Le diagnostic PEMD est-il obligatoire pour tous les chantiers ?

Non. Il s’applique aux opérations qui répondent aux critères réglementaires. Un diagnostic ressources volontaire peut néanmoins être pertinent en dehors de ce champ.

Le seuil de 1 000 m² concerne-t-il la totalité du bâtiment ?

La réglementation vise la surface cumulée de plancher des bâtiments concernés par l’opération. La FAQ officielle précise aussi, pour une rénovation ne portant que sur une partie de bâtiment, que la surface de la partie rénovée doit être prise en compte. Une analyse du périmètre reste nécessaire.

Le diagnostic doit-il être fait avant le permis de démolir ?

Lorsqu’une demande d’autorisation d’urbanisme est requise, le diagnostic doit être réalisé avant son dépôt. Dans les autres cas, il intervient avant l’acceptation des devis ou la passation des marchés de travaux.

Le diagnostiqueur doit-il visiter le site ?

Oui. Le texte prévoit que le diagnostic est réalisé après un repérage sur site.

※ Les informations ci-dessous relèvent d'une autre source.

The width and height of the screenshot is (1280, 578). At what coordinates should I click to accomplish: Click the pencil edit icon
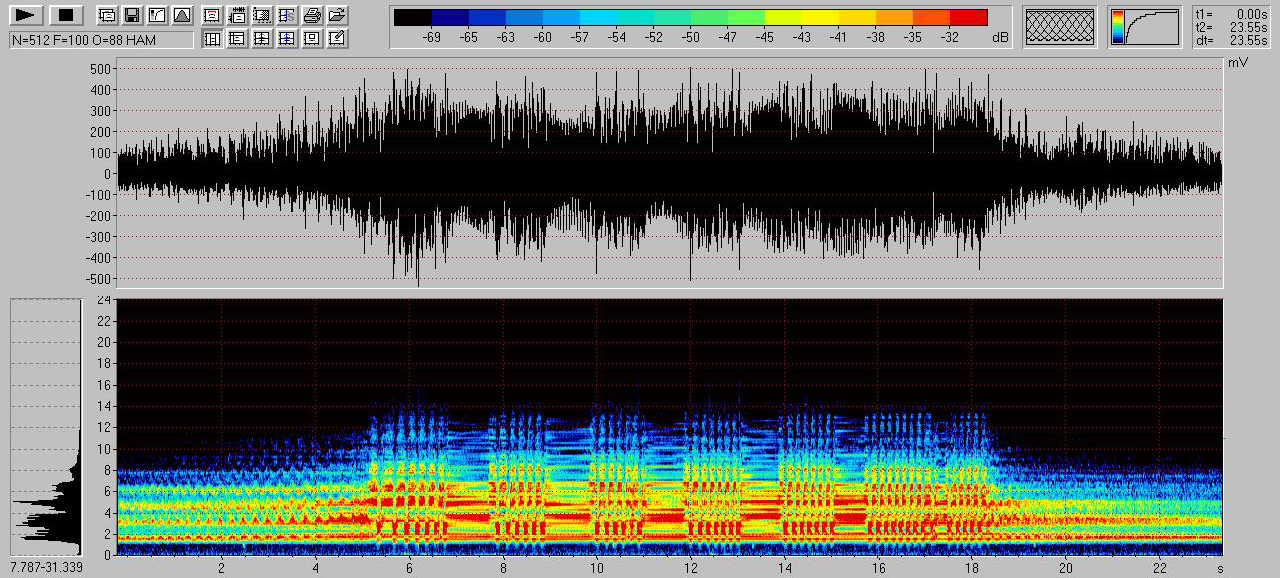point(337,38)
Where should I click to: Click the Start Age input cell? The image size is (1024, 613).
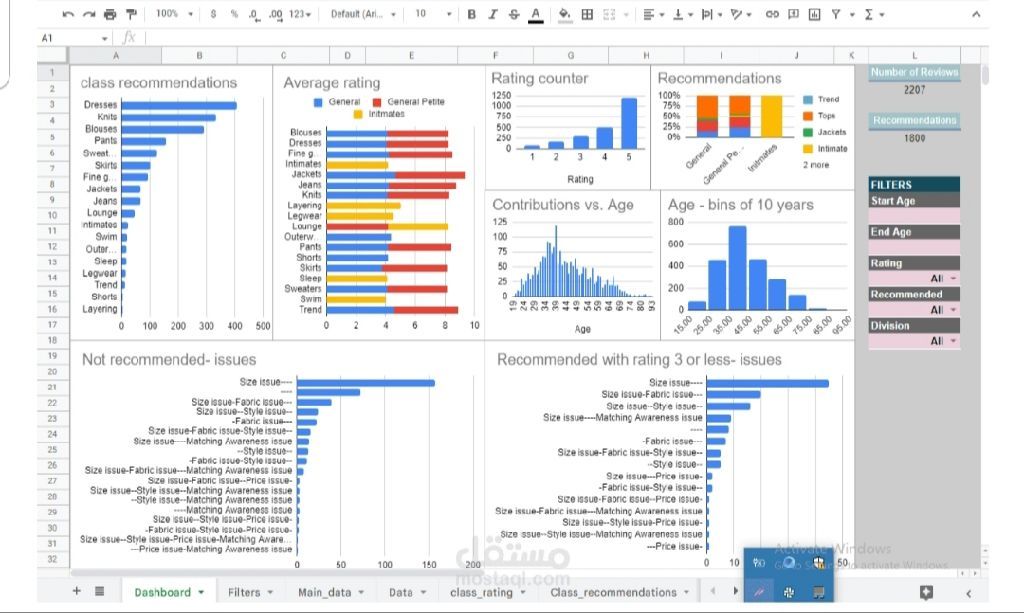(x=914, y=215)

Les parties non visitées et leur justification doivent être indiquées.

Peut-on modifier un diagnostic validé sur la plateforme ?

La FAQ officielle indique qu’un diagnostic définitivement validé ne peut plus être modifié. Les nouveaux gisements découverts pendant les travaux peuvent être renseignés dans le récolement.

Qui est responsable de la transmission ?

La maîtrise d’ouvrage. Elle peut déléguer la complétion de tout ou partie des formulaires à un acteur autorisé sur la plateforme, mais elle reste responsable de la validation, de la véracité et de la transmission.

Skop produit-il le diagnostic réglementaire ?

Skop aide à collecter et structurer les ressources. Le diagnostic, ses analyses et sa validation sont réalisés par les acteurs compétents. Aucune génération ou transmission officielle ne doit être annoncée sans fonctionnalité validée.

Sources

  1. Code de la construction et de l’habitation, articles R.126-8 à D.126-14-2, version consolidée consultée à la date de vérification.
  2. Décret n° 2021-821 du 25 juin 2021.
  3. Arrêté du 26 mars 2023 relatif au diagnostic PEMD.
  4. Plateforme PEMD du ministère chargé de la transition écologique.
  5. FAQ officielle de la plateforme PEMD.
  6. CERFA diagnostic et notice en vigueur à la date de vérification.

Le rôle de Skop
L’application Skop aide à collecter, photographier, localiser et structurer les ressources sur le terrain. Elle facilite la préparation et la continuité de l’inventaire, mais ne remplace ni l’analyse du diagnostiqueur, ni la validation de la maîtrise d’ouvrage, ni la transmission réglementaire sur la plateforme PEMD.